TASK INSTRUCTIONS =
From the entries below, extract each line that contains the string "computer". Matching is case-sensitive.

Items listed in a dataset =
start
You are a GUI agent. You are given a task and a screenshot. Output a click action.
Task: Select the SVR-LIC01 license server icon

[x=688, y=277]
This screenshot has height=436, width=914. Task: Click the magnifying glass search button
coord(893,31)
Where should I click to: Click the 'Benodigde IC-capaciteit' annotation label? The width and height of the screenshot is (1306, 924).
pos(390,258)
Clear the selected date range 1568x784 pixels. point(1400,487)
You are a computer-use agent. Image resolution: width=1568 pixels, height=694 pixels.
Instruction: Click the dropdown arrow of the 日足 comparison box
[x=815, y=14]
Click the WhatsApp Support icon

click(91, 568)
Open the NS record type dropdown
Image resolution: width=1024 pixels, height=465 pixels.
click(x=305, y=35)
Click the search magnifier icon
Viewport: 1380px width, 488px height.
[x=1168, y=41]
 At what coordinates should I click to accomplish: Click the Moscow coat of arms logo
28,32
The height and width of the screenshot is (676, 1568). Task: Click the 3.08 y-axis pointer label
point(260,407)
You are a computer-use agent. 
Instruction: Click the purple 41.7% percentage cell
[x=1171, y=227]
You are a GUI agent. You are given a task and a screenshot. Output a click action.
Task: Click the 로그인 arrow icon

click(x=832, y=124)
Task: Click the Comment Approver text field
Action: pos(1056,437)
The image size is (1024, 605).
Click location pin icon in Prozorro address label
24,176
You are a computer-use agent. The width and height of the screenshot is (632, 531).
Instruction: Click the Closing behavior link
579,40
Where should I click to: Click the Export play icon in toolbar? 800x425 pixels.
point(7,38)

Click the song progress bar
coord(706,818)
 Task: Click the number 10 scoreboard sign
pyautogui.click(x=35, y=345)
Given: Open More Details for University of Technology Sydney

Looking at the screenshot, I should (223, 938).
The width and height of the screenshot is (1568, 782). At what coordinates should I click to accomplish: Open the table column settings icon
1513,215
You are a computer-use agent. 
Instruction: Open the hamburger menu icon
end
REPLY =
You are a computer-use agent. Image resolution: width=1568 pixels, height=694 pixels.
You are a computer-use agent. 
You are a computer-use agent. The width and height of the screenshot is (632, 531).
You are a computer-use agent. 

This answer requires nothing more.